## MATERIAL SUPPLIED:
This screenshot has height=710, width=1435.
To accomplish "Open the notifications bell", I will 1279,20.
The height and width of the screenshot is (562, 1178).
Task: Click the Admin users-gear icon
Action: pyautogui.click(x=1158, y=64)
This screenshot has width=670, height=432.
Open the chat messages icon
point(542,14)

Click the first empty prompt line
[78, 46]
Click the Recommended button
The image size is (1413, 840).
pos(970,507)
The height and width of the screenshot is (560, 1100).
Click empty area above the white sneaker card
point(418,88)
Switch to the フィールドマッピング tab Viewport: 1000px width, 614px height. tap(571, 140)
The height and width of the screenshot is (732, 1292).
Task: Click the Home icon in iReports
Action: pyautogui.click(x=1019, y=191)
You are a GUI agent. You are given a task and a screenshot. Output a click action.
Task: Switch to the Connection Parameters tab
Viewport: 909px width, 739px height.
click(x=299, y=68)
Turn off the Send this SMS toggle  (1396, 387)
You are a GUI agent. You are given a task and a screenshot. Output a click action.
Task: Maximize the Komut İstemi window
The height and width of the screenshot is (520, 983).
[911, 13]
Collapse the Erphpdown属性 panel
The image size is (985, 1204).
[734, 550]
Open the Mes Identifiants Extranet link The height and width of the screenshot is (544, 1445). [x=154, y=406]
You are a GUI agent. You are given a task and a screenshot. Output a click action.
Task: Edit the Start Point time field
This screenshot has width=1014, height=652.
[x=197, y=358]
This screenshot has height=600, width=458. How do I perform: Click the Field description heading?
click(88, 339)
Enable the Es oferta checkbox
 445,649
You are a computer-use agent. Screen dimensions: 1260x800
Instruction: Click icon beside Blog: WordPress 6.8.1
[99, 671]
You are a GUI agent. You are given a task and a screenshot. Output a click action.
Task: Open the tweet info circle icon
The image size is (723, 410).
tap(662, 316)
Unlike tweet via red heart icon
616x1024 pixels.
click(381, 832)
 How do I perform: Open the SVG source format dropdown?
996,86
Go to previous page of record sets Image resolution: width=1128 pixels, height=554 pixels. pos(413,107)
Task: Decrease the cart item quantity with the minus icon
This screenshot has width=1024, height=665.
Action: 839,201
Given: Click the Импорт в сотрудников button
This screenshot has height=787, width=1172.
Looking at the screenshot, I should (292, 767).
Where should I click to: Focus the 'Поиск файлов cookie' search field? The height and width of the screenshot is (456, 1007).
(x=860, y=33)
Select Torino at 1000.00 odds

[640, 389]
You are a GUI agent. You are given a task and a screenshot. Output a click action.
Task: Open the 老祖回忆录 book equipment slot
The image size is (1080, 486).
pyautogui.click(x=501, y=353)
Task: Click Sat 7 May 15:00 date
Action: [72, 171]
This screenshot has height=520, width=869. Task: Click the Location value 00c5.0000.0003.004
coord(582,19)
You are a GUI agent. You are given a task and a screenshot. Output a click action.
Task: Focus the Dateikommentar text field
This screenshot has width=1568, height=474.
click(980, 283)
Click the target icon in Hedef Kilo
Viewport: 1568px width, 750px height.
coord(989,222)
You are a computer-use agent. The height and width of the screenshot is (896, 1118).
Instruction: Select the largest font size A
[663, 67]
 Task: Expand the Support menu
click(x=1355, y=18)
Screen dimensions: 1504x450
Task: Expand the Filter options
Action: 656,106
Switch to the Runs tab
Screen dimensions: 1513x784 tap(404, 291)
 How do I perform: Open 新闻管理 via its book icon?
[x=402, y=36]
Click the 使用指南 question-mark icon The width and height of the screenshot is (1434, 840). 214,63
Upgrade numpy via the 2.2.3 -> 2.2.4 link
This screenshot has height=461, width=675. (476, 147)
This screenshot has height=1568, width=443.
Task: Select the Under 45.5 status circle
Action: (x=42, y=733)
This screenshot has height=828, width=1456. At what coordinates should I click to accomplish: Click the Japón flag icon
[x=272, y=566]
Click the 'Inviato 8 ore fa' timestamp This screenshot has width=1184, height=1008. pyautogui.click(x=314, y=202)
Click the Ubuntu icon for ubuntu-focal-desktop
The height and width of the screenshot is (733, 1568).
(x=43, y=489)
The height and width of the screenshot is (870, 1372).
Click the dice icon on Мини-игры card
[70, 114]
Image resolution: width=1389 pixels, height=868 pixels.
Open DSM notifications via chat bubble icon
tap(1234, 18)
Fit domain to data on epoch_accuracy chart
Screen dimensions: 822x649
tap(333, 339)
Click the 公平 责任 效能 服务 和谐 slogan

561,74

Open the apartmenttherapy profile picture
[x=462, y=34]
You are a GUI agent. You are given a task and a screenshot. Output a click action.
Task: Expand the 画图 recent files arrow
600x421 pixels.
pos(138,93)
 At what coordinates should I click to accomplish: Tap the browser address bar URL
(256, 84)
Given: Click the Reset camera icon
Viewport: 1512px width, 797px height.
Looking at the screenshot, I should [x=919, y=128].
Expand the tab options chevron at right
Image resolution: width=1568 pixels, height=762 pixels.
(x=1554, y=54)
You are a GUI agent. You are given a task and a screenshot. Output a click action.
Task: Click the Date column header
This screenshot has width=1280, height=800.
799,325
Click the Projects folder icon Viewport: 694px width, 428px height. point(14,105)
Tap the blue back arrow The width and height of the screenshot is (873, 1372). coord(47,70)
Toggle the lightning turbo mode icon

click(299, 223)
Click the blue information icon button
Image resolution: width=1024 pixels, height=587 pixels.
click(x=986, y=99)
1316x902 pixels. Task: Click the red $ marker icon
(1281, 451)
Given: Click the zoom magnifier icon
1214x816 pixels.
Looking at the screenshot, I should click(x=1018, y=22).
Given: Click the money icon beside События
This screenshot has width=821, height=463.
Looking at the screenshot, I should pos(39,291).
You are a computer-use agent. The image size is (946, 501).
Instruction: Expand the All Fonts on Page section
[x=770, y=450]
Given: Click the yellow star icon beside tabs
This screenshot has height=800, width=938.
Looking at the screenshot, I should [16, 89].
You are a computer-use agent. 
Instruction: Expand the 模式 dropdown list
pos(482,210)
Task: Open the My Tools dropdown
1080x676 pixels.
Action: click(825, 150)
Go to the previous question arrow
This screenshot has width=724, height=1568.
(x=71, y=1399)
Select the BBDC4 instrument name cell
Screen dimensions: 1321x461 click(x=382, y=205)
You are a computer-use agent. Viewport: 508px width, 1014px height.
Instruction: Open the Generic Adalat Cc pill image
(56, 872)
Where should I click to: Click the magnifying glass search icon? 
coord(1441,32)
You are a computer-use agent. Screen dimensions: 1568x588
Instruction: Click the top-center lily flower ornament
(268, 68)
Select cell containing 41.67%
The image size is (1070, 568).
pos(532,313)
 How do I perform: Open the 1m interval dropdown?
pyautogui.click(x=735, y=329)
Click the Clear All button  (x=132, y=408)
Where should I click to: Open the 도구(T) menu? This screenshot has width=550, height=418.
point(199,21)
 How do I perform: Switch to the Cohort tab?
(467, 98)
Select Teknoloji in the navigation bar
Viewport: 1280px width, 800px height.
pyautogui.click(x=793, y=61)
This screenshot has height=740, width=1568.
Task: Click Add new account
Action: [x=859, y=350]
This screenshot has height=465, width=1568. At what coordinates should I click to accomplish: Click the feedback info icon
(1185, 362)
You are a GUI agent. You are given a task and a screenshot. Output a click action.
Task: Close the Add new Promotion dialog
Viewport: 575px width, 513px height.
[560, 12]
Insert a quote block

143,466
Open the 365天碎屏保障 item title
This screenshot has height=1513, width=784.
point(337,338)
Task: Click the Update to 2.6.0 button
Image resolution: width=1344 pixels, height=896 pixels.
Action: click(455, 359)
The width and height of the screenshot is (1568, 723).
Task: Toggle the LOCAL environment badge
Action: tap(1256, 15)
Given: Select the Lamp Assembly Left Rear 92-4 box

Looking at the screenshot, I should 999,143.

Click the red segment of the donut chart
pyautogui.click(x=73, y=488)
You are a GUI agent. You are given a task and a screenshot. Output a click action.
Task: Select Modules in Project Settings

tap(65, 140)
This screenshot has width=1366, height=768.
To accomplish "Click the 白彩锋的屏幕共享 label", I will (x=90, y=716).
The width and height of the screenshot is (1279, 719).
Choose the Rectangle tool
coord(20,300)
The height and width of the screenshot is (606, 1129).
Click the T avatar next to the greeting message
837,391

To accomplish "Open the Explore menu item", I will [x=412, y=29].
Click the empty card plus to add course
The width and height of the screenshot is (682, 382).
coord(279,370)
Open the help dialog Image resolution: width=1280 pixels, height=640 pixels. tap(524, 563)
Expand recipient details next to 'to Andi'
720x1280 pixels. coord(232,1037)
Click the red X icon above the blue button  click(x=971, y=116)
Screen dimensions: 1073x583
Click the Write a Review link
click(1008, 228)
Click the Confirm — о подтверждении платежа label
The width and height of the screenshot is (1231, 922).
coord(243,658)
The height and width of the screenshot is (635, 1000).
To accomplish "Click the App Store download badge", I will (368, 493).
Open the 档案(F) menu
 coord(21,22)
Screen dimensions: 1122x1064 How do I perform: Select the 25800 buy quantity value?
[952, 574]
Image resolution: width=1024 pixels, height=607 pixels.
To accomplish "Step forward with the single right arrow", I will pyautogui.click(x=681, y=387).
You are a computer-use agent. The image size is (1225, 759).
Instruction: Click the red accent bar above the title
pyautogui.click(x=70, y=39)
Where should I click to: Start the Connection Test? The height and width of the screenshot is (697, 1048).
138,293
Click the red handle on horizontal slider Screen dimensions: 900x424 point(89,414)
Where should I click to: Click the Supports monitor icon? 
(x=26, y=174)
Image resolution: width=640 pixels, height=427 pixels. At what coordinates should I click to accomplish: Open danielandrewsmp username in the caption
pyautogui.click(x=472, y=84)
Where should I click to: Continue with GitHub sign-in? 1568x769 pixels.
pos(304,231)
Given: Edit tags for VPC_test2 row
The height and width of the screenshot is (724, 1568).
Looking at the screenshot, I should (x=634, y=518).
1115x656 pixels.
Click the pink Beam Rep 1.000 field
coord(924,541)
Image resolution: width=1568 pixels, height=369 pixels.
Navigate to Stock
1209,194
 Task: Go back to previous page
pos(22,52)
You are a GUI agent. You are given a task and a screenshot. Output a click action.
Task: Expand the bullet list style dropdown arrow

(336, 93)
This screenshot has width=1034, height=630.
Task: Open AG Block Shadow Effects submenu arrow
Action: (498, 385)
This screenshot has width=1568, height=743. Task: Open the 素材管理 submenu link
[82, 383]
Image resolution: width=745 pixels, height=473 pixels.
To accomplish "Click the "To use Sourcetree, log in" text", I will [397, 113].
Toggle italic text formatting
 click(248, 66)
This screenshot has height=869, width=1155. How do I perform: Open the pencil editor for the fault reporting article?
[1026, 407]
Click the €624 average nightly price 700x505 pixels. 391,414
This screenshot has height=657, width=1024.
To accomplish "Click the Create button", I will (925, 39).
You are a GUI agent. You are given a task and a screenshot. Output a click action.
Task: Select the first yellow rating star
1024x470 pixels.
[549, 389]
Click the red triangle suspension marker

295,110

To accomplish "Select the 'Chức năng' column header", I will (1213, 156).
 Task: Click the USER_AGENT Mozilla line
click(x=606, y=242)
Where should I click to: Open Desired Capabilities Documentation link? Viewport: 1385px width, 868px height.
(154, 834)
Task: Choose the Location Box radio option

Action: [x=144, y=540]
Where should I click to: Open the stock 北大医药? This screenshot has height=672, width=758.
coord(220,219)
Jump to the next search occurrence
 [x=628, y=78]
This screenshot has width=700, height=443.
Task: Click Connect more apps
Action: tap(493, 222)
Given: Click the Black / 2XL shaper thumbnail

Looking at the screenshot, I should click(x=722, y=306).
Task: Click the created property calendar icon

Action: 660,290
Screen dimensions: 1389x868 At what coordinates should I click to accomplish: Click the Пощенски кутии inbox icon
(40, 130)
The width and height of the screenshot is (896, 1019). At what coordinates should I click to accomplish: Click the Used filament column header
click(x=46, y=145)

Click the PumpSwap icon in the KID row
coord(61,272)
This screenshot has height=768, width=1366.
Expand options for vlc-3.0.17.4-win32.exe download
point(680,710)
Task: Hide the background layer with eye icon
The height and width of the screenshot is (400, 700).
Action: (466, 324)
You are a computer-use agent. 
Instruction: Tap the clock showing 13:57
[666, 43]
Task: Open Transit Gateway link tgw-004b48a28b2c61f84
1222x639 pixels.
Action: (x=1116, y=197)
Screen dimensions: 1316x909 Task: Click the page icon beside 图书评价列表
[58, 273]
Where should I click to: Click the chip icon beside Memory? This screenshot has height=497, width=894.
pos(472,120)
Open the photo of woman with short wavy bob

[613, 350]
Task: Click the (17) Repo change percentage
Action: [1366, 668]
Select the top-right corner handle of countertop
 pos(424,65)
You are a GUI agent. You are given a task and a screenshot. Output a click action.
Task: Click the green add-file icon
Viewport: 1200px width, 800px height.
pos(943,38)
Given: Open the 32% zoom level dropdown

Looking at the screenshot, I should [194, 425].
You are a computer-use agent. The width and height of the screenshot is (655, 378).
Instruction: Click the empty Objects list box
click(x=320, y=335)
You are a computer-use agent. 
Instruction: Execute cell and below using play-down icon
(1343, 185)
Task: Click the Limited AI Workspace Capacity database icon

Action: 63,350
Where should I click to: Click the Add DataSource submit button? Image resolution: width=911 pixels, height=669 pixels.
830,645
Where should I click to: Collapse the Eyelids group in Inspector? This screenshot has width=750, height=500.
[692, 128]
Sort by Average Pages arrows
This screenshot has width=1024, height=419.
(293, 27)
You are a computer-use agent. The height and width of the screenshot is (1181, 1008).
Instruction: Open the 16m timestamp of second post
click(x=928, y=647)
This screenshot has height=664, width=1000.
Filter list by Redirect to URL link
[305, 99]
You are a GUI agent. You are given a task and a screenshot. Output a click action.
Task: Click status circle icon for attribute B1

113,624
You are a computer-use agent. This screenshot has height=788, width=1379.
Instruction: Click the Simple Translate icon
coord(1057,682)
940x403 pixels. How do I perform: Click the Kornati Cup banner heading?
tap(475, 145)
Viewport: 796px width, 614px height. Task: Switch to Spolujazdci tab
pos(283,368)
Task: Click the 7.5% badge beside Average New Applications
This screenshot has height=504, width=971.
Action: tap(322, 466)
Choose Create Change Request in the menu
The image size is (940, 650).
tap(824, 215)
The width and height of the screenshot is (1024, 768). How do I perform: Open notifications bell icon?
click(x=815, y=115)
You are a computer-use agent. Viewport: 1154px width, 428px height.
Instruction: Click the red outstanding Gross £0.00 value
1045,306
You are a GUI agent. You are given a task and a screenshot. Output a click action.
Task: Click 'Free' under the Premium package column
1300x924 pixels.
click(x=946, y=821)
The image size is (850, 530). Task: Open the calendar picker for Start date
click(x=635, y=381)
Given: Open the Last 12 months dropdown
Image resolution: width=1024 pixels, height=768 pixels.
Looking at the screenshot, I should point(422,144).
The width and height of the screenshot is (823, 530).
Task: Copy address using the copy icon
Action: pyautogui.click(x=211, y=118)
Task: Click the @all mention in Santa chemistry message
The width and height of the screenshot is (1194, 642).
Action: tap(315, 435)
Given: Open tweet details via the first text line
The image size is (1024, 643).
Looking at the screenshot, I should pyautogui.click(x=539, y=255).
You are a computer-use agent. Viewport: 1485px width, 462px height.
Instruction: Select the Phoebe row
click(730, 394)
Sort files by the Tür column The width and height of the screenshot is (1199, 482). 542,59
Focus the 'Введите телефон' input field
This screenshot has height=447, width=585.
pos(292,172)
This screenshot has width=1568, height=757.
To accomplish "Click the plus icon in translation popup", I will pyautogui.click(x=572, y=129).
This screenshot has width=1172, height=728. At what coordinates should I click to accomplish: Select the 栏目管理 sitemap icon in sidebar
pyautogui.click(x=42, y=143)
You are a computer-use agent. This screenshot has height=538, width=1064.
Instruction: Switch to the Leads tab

## YOUR INSTRUCTIONS:
Copy all lines of the records in which the string "label" can be found.

## RESPONSE AREA:
To accomplish "Click the 白彩锋的屏幕共享 label", I will (x=90, y=716).
Click the Confirm — о подтверждении платежа label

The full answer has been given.